I don't have a time machine, but I hopefully can help you put things into perspective. First off, I'm truly sorry you are going through this and I thank you for having the courage to openly share your story with the community. Here, you will connect with others in the same boat sailing through different waters -- at the beginning of your journey it's pretty rough, and you get caught in a destructive current of negative thoughts, it takes a little work to get your mind off of your tattoos so you can start to paddle forward, but in time you will, and it will be smooth sailing. How do I know this? Well, because I have been there too, and I have also been in this community for a long time and I have seen many people make it through this just fine regardless of the decision they made about either removing or keeping their tattoo(s).

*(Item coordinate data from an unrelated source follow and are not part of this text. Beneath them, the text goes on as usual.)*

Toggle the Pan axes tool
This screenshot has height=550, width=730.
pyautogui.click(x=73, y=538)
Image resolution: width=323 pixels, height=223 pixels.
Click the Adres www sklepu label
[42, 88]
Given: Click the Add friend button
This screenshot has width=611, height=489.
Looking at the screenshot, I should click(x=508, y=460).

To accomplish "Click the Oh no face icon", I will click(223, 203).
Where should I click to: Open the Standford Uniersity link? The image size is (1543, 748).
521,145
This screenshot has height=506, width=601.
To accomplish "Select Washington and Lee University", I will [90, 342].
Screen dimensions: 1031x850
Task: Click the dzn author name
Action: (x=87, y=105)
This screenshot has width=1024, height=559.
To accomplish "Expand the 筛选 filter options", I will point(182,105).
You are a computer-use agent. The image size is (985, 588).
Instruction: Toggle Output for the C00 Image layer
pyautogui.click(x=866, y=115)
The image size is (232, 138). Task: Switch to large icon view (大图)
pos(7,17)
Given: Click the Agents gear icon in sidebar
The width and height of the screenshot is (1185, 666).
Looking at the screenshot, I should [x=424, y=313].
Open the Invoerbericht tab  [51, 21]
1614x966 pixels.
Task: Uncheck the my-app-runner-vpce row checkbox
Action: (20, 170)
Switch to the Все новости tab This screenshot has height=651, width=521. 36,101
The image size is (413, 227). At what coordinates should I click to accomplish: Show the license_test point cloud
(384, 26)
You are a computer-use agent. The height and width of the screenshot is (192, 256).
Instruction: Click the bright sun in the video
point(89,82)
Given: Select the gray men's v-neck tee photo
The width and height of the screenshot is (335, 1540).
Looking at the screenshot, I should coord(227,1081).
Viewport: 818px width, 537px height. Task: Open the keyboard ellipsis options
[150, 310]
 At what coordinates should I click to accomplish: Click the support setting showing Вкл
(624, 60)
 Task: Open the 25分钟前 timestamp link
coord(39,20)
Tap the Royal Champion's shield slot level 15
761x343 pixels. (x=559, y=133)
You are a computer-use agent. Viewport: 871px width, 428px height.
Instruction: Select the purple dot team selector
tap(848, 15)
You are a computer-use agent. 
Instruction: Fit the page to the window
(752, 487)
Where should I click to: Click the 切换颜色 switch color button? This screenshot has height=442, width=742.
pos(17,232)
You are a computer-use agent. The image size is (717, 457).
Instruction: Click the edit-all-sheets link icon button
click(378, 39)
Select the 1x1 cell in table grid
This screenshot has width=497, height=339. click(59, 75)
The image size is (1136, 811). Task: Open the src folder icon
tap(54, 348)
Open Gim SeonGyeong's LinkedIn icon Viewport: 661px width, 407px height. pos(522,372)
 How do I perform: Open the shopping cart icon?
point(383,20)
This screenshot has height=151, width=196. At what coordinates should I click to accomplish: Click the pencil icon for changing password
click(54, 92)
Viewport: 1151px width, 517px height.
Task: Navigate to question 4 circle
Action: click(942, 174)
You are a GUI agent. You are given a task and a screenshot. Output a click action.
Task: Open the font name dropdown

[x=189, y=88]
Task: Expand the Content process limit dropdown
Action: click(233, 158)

So how do you put this all into perspective and move on, well, there is only one way to say this...you have to get out of your own way. The very first thing I encourage you to do is to stop calling yourself stupid, you are not stupid and your tattoos don't make you ugly and they most certainly don't define who you are -- they are just on your skin and you are not happy with them. So take a step back, and look at this situation from the perspective of another person. What would you tell somebody in your situation? By doing this we broaden our own personal view of the situation and we suddenly become more aware of what's going on and the consequences that can arise if the situation continues to spiral out of control.
You have a wonderful trip coming up, focus on that. Trust me, you don't want to miss out on seeing Thailand. I was recently there for one month and I never wanted to leave -- you will love it! I digress, I missed out on a trip during my months of depression over my tattoo regret, I was supposed to go to Costa Rica with the family and I just couldn't get myself to go, so we canceled. Do you know how bad I feel about that? Arg, if I could hop on that time machine that we both wish existed in times such as this, then I would get on it and go change how I dealt with the situation, I don't even think I would change the fact I got a tattoo because I learned so much from that situation, as rae.88 says "we need to believe this is just another lesson in our path that we have to learn from." Those are some very wise words.
My heart goes out to you, every single time I read a new story about a new tattoo that leaves somebody feeling sick, anxious and depressed, it makes me so sad. Because I know that a tattoo that you don't like right now isn't worth living in misery and allowing that misery to control your life. Let it go, and you will see -- everything will work out.
I leave you with this video that I watched over and over because she is so darn inspiring, please have a look: Kathryn Schulz Shares Her Story of Tattoo Regret
Now, chin up! Get out there and enjoy your life!
Deffinately true how the stages of regret work and what goes through your head.